The most impressive find in the cemetary is an ensemble of three bronze funerary cauldrons which contained enchytrismoi and preserved their covering textile. The cauldrons had been placed in corresponding cist graves. The first large tripod cauldron contained the burnt bones of a dead dignitary or hero and had been sealed by placing another cauldron upside down on top of it as a lid. The whole unit had been draped with six pieces of cloth of different weave which covered almost the entire surface of the inverted cauldron-cum lid. The charred bones and the iron grave goods inside the vessel had been wrapped in a finely wooven textile.

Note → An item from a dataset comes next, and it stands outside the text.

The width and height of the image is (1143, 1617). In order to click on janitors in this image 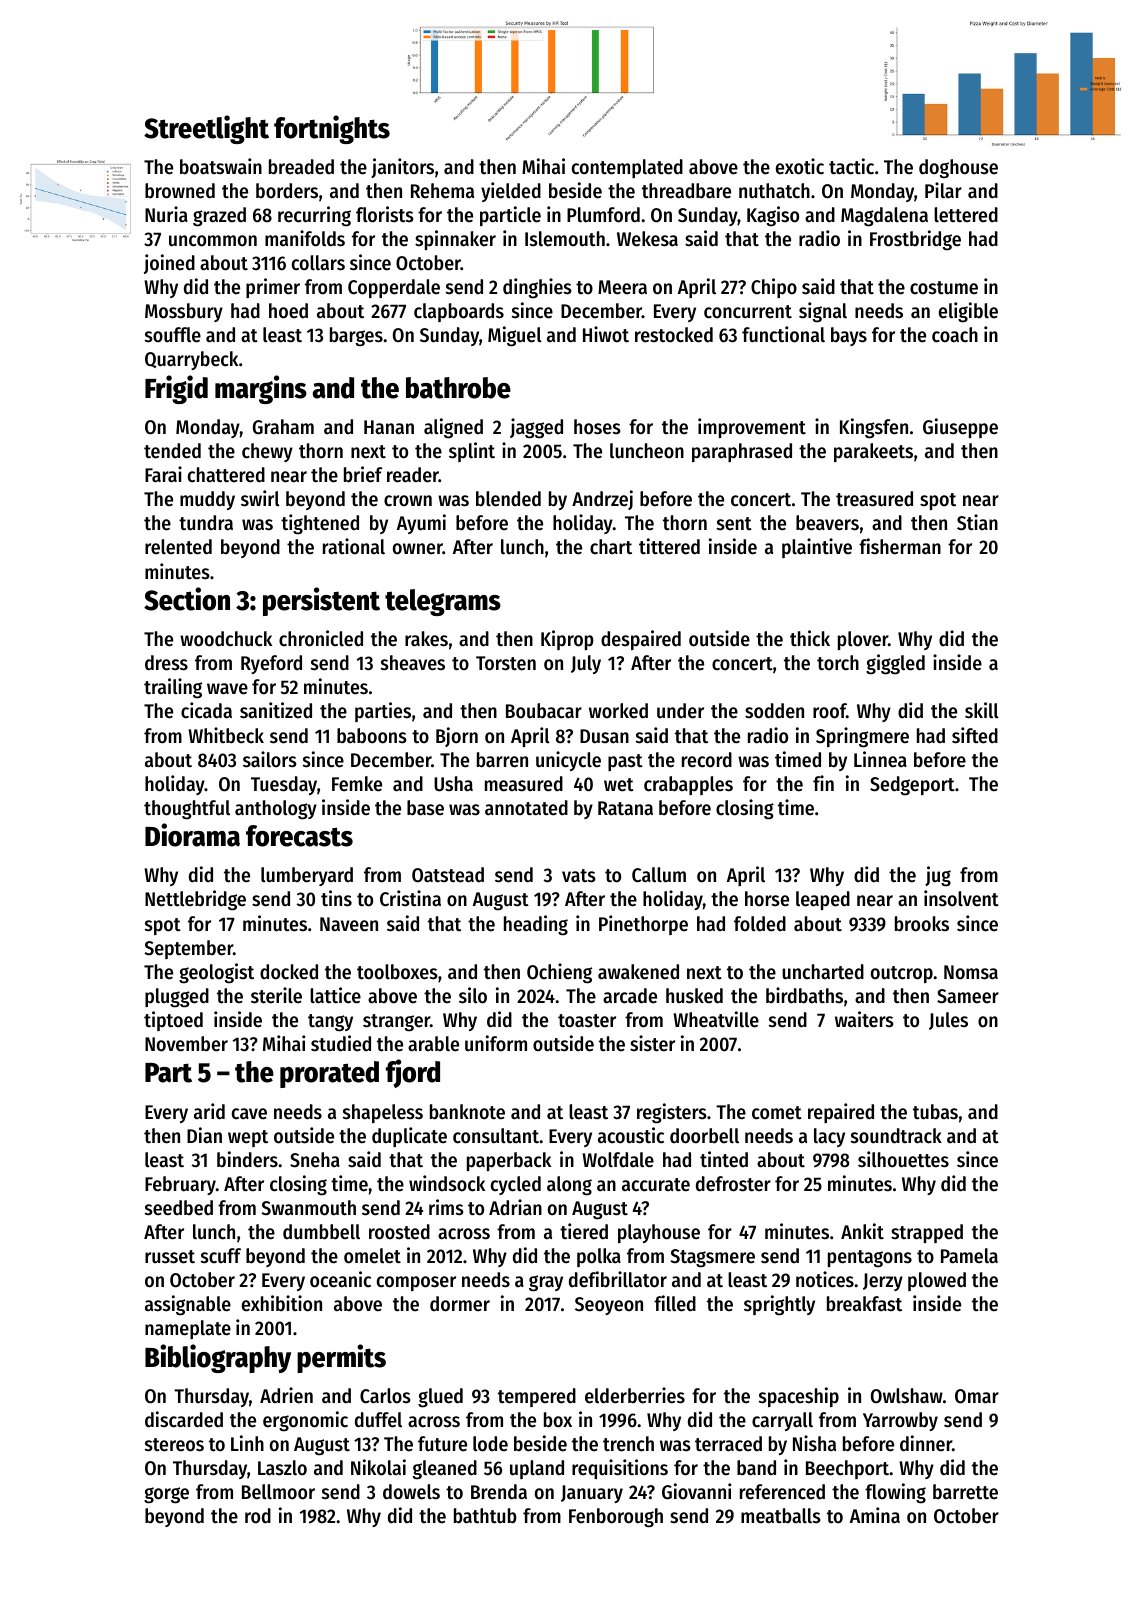, I will do `click(402, 168)`.
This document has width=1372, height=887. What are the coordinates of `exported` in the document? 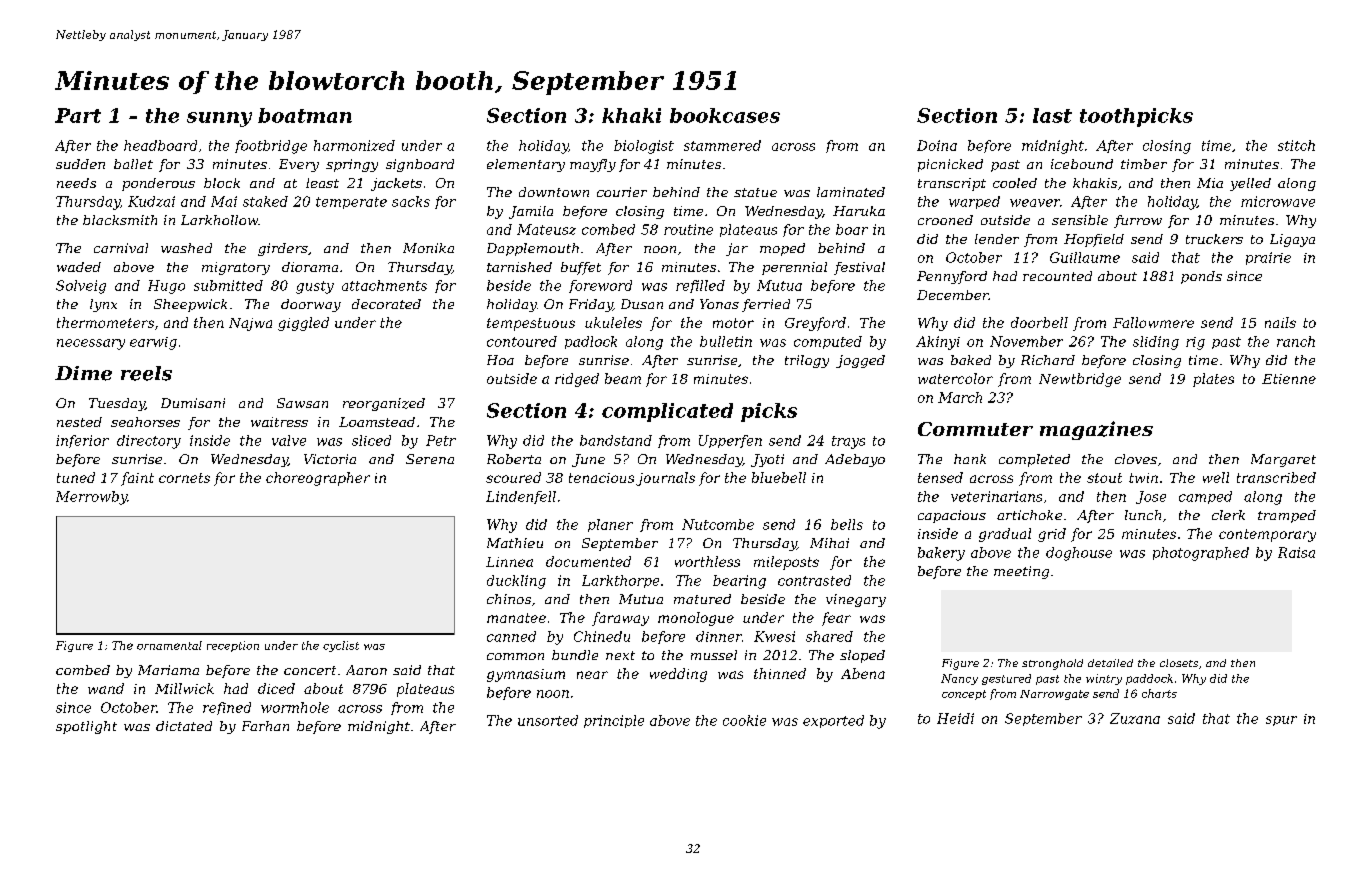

The second bronze cauldron is plain and was covered with pieces of cloth inside which are burnt bones, likewise wrapped in textiles of different weave and placed inside a small basket woven from twigs. In the third cauldron the deceased was placed in contracted pose and covered with two pieces of cloth. 21 clay vases and iron spearhead were the grave goods.
Nafpaktos
Nafpaktos is a town in Aetolia-Acarnania West Greece Situated on a bay on the north coast of the Gulf of Corinth.It was an important Athenian naval station in the Peloponnesian war.As a strategically crucial possession controlling access to the Gulf of Corinth Nafpaktos changed hands many times during the Crusades and the Ottoman-Venetian Wars.Nafpaktos became part of independent Greece in March 1829.The port divides the beachfront in two parts.
The castle of Nafpaktos ows its current form to the Venetians.The fortifications of Nafpaktos start from a hill to the northwest of the modern city and end at the port.It is the result of many different construction phases from antiquity to the period of the Ottoman rule.
The medieval fortification of Nafpaktos had an elongated irregular shape on the northsouth axis with a maximum length of750m and maximum width 365m
It ows its current image to works that were done in different periods for many centuries.Its form in antiquity is not exactly known.It covered a larger area than the medieval one.Remains of the ancient fortification can be seen embedded in the northwest side of the walls.The Byzantine castle must have existed since the beginning of the Byzantine period,but it was certainly rebuilt in the 10th or 11th century when Nafpaktos became the capital of the thema of Nikopolis.That castle was confined to the top of the hill having the lower city and port unprotected.After 1407 when the Venetians occupied the city they redesigned and rebuilt the castle the walls of which were extended to the port while the multiple inner enclosures were created and modern bastions were added.The emblem of Venice the lion of St Mark was embedded in various places and today is preserved in the west tower of the port and in the bastion of the east gate,Faltsoporti.The strongest and highest point of the castle is at its northwestern end,where the citadel is.From there the fortification extends to the south in two arms that end up on the shore enclosing the small Venetian port.
Between the long walls that go down to the sea there are 4 transverse walls that divide the castle into 5 zones,5 internal baileys.The tradesmark of Nafpaktos is the small Venetian port with the two marine bastions at the entrance.This port has been very important.The way it is shaped today has Venetian origins but many of its fortifications are Ottoman such as the turret with the conical hat.In the old days the entrance of the port was closed with a chain from one bastion to another.